Early last week, a 34-year-old British divorcee seeking a wealthy boyfriend successfully sued a dating agency for failing to introduce her to “her perfect match”.
She was awarded £13,100 in damages from elite dating agency Seven Thirty, predominantly because the agency misled her as to the true number of suitable male candidates that matched her desired requirements in a man. It amounted to £12,600 in damages for deceit and £500 for the distress she experienced throughout the affair.
Tereza Burki is just one of hundreds of thousands of individuals who have similarly sued successfully for seemingly futile incidents, much to the shock and surprise of the general public.
In May this year, two Floridian McDonald’s customers filed a lawsuit against the company for charging the exact same price for a Quarter Pounder with cheese as they did for one without, asking for $5 million in compensation for being “unfairly charged”. Though we are yet to see whether the unhappy customers succeed in their appeal, it’s not the first time the global fast food chain has been sued – in 1992, one woman was awarded more than $2.7 million after she received third-degree burns from a coffee she placed in her lap. The elderly woman was passing through the drive through when she placed the Styrofoam cup between her legs and accidentally scalded herself.
One woman successfully filed a lawsuit against TV weatherman Danny Rup for predicting a sunny day, when in actual fact it went on to rain. The woman dressed lightly, contracted the flu and was forced to pay $38 for medicine. She received $1,000 for stress – and even got an apology from the embarrassed weatherman.
Another woman successfully sued Starbucks for filling her coffee with too much ice, and another couple were sued for overusing the ‘champagne emoji’ in a text conversation with a landlord, giving him the false impression that they were truly buying his house. One beer lover sued Fosters for convincing him that their beer was Australian-made.
Perhaps the most ridiculous case in recent years was a British woman who tried to sue her lawyers on the grounds they ought to have warned her that by getting a divorce, she would be… divorced. The devout Roman Catholic woman argued her legal team should have explained more clearly to her the concept of what divorce actually resulted in – the termination of marriage. The appeal was dismissed, thankfully.
Then there is the beyond ridiculous – people trying to sue themselves.
In 1995, a prisoner who was serving time in Virginia tried to sue himself for $5 million – a sum he also demanded that the state pay because he had no money to give himself. Why? Apparently, Brock had drunk alcohol a few years’ earlier, which made him commit a crime for which he was arrested. While the case was immediately dismissed (thankfully) the judge did acknowledge the offender for his innovation.
What is next? Suing one’s personal injury lawyer for not having recommended the correct course of physio following an accident? There are real world problems, and there are first world problems. The legal landscape is increasingly reflecting the latter, and failing to draw the line at the ridiculous.
The purposes and functions of law are simple.
As an example, the Defenders criminal lawyers and lawyers in general are supposed to establish standards, maintain order, resolve disputes, and protect liberties and rights.
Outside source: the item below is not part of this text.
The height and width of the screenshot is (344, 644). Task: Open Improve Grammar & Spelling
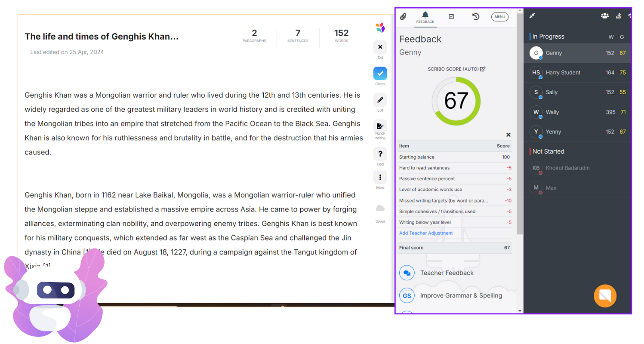[461, 296]
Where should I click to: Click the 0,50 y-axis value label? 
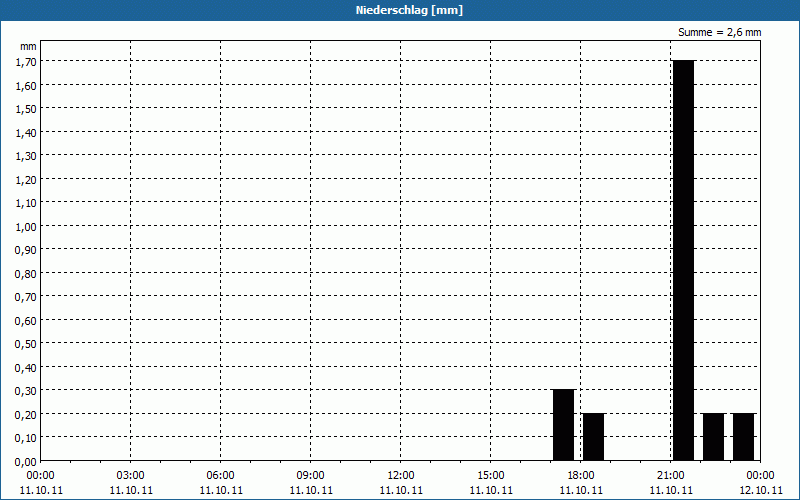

Not for garnering attention, making money, or defaming a company or individual in public. But many seem to have forgotten the purpose of the legal system, and perhaps worse – that taxpayers are the ones losing out.
In the state of New York, where about 177,000 lawyers actively practice – making one lawyer for every 112 residents – the distorted legal system gives these money hungry professionals plenty of opportunity to make a decent crust by letting them file whichever lawsuits they desire. But it’s the public that carries the weight of their frivolity – or of their desperation, to be more accurate. Higher taxes, higher auto insurance rates and higher health care costs are the result, plus a decent paycheck for lawyers prepared to represent this type of lawsuit.
Take this case, for example. Lawyers representing the Center for Science in the Public Interest attempted to sue Coca Cola because its Vitamin Water brand didn’t state clearly the sugar content on the bottles. In the end, Coke changed the labels, the consumers received no money – but the lawyers got $2.73 million in fees and expenses.
We live in a litigious world – one where people are increasingly looking for the easiest way to make a buck, and where people are constantly seeking to cast blame on others for their own mistakes, especially if those ‘others’ are very wealthy companies that would much rather quickly pay someone out than engage in long and costly court proceedings. When is enough, enough?